Question

The wire $\text{PQ}$ has mass $0.5\text{kg}$ and resistance $2\Omega$, can slide on the smooth, very long horizontal parallel rails separated by a distance of $1\text{m}$. The resistance of the rails is negligible. A uniform magnetic field of magnitude $0.6\text{T}$ exists in the rectangular region, and a resistance of $3\Omega$ connects the rails outside the field region.
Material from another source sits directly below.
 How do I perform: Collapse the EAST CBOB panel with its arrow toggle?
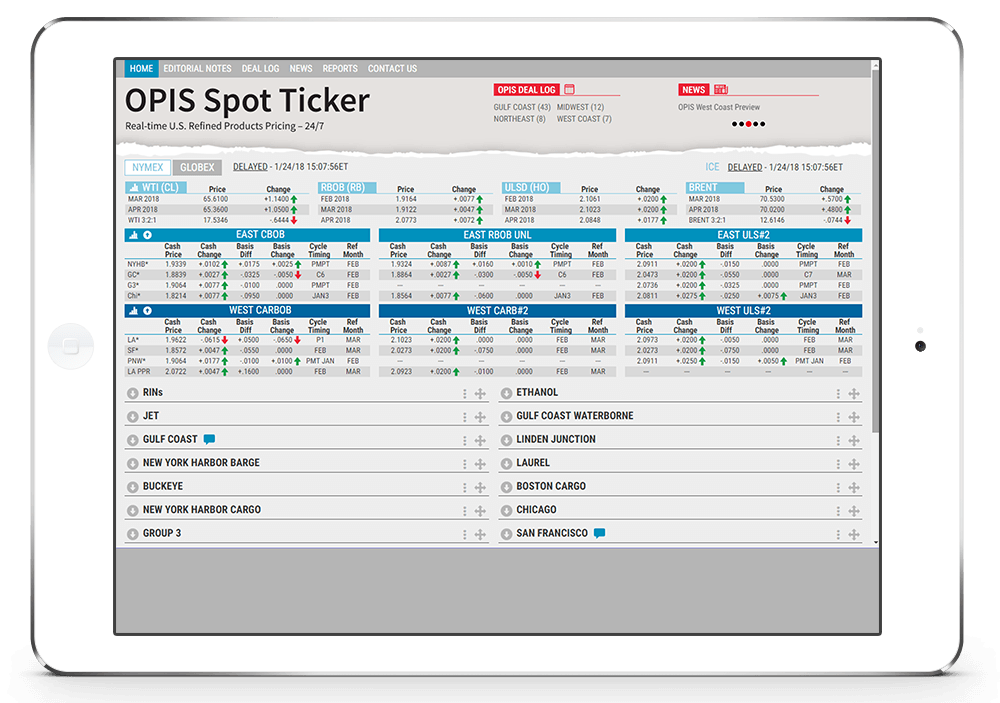click(x=147, y=235)
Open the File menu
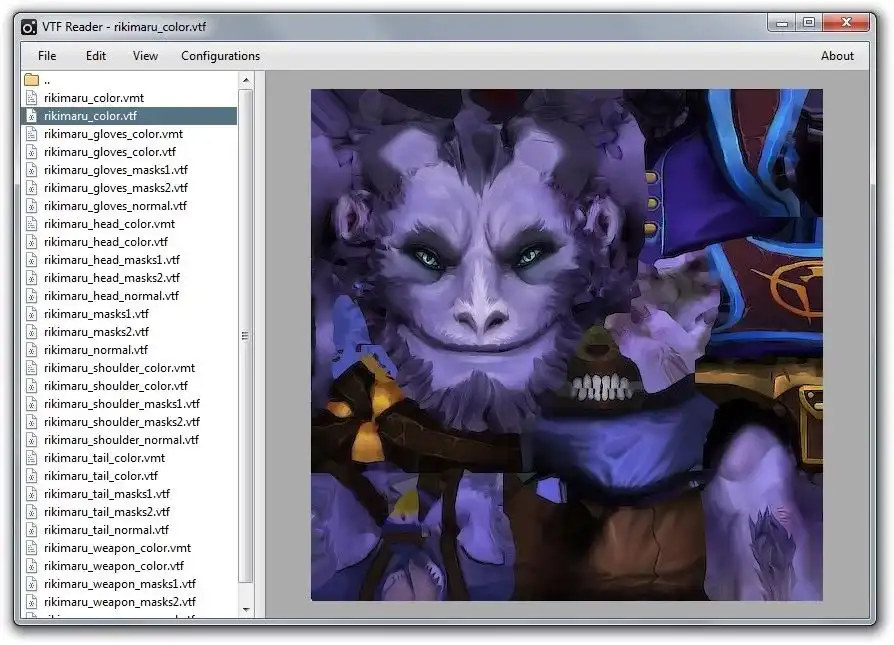 coord(47,56)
At $t=0$, the wire $\text{PQ}$ is pushed towards the right with a speed $v=5\text{m/s}$. Find the maximum distance the wire will move.

• A. $17.5\text{m}$
• B. $24.4\text{m}$
• C. $30.5\text{m}$
• D. $34.7\text{m}$

Answer 1

The correct option is D $34.7\text{m}$

Emf induced across the wire $\text{PQ}$ is,

$E=Bvl=0.6\times v\times 1=0.6v$

$\therefore$ Current flowing in the circuit is,

$i=\frac{Bvl}{R+r}=\frac{0.6v}{5}=0.12v$

So, the force acting on the wire due to magnetic field is,

$F_B=ilB=0.12v\times 1\times 0.6=0.072v$

$\therefore$ Acceleration of the wire is,

$a=\frac{-F_B}{m}=-\frac{0.072v}{0.5}=-0.144v$

$a$ is negative because velocity of wire is decreasing.


We know that,

$a=v\frac{dv}{dx}$, where $x$ is the displacement of the wire.

$\therefore v\frac{dv}{dx}=-0.144v$

$\Rightarrow dv=-0.144dx$

Integrating both sides,

${\int }_5^{0}dv=-{\int }_0^{x}0.144dx$

$\Rightarrow [0-5]=-0.144x$

$\therefore x=34.7\text{m}$

Hence, $\left(D\right)$ is the correct answer.